Among the entries below, find each line with "card" and show it.
━━ Provided information
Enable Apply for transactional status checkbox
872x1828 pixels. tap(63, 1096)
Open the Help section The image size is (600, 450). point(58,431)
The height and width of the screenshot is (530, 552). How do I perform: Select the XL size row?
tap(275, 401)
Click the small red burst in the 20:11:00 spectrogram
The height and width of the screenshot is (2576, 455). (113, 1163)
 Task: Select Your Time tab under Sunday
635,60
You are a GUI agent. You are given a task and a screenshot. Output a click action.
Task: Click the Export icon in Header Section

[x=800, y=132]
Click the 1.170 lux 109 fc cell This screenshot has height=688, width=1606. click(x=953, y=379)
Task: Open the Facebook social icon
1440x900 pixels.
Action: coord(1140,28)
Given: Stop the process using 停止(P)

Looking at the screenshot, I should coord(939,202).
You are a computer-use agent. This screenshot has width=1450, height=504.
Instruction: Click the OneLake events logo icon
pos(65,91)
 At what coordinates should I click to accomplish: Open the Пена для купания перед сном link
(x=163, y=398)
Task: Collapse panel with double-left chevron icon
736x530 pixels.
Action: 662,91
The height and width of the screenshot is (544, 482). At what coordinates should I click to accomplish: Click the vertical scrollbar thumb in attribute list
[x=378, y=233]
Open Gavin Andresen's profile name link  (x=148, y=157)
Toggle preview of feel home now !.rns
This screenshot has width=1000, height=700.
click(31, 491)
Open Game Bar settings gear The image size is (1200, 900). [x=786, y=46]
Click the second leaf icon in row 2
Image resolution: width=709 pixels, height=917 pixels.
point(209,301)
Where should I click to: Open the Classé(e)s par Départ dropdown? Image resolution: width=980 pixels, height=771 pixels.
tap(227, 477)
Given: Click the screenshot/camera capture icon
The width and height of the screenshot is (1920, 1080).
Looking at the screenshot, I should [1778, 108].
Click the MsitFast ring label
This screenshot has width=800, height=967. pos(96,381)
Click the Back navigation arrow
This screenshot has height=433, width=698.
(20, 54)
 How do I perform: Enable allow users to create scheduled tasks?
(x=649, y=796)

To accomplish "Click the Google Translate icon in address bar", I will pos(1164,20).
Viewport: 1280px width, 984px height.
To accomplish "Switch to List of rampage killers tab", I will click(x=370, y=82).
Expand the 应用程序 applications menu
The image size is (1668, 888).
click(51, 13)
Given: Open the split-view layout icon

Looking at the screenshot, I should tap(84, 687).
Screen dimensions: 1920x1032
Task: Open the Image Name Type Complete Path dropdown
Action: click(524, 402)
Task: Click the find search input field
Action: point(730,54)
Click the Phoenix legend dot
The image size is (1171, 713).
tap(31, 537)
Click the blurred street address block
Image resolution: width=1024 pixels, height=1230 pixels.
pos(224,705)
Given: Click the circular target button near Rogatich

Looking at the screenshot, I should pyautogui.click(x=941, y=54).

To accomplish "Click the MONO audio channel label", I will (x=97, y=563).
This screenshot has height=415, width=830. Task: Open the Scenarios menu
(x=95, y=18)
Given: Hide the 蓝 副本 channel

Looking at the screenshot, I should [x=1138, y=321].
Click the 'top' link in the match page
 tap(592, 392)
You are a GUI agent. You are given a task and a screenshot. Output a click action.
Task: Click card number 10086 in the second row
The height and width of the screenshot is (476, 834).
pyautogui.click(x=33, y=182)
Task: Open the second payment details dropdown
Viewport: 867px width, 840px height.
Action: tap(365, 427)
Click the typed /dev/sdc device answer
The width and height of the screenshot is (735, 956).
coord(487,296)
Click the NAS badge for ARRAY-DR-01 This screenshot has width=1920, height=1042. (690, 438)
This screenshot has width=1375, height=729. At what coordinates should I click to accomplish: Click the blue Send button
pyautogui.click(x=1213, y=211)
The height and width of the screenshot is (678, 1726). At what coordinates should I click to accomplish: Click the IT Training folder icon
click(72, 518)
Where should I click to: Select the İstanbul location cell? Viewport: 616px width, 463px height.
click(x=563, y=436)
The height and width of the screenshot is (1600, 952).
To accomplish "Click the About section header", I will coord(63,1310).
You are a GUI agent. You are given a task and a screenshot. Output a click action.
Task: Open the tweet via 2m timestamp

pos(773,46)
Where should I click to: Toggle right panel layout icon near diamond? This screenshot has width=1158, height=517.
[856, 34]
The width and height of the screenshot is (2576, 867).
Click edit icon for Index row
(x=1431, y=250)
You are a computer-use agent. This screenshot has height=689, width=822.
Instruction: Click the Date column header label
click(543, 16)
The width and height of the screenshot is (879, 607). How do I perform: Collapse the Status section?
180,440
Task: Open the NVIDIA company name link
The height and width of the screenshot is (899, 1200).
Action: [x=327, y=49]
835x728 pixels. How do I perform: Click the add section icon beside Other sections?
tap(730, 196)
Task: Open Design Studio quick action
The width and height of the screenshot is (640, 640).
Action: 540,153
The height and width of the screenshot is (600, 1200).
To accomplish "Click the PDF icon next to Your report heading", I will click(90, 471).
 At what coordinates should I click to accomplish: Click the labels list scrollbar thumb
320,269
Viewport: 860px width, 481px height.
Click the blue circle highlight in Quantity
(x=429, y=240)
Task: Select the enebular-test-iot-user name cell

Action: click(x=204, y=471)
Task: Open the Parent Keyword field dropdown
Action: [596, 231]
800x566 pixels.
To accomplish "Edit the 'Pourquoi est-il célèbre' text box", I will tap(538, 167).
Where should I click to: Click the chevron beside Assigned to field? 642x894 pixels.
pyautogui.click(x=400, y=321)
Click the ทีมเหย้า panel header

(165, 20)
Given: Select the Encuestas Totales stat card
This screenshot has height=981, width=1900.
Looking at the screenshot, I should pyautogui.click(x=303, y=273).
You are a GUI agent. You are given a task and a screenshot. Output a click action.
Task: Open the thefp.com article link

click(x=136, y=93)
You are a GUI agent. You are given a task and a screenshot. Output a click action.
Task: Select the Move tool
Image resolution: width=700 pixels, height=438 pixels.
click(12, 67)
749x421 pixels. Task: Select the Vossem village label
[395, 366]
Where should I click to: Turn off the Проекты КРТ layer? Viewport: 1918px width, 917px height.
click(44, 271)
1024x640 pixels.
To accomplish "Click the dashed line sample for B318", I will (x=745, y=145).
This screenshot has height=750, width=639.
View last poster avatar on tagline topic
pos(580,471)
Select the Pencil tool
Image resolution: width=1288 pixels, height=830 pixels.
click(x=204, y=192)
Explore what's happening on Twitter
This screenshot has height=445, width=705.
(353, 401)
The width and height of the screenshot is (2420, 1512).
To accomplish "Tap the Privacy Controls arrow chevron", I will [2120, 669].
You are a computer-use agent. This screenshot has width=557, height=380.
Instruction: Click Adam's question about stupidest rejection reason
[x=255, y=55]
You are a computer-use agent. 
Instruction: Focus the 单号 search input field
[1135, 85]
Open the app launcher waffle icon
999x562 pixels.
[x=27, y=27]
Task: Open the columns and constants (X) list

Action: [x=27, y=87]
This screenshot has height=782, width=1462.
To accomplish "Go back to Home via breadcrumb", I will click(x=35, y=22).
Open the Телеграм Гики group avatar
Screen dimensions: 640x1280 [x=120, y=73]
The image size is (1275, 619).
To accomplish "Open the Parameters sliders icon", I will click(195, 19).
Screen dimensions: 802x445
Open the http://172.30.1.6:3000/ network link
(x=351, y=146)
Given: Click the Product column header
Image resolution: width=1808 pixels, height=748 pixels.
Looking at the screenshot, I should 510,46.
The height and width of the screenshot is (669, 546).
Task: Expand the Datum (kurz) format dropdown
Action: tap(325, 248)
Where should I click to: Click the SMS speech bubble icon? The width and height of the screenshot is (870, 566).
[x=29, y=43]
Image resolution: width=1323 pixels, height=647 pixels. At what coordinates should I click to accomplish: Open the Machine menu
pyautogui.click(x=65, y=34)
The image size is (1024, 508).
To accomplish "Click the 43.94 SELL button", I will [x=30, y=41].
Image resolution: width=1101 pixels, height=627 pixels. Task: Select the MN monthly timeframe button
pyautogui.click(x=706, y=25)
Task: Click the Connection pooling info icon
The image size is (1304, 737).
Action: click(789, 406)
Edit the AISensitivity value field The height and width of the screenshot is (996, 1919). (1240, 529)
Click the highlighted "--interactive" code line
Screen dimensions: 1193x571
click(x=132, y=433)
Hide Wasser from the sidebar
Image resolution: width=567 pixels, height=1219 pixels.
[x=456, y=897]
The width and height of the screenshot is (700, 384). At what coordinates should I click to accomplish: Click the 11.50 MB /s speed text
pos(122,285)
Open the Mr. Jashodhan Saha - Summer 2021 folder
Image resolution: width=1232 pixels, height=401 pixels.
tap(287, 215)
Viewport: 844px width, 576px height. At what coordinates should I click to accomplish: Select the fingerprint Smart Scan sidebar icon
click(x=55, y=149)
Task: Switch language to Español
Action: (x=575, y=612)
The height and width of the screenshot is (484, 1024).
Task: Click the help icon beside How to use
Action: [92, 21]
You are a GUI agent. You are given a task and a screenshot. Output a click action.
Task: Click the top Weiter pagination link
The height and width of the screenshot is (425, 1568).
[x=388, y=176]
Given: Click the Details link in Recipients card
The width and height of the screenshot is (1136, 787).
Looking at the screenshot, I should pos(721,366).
━━━━
> [Result]
Task: Click card number 10086 in the second row
Given: Select the Encuestas Totales stat card
Given: Click the Details link in Recipients card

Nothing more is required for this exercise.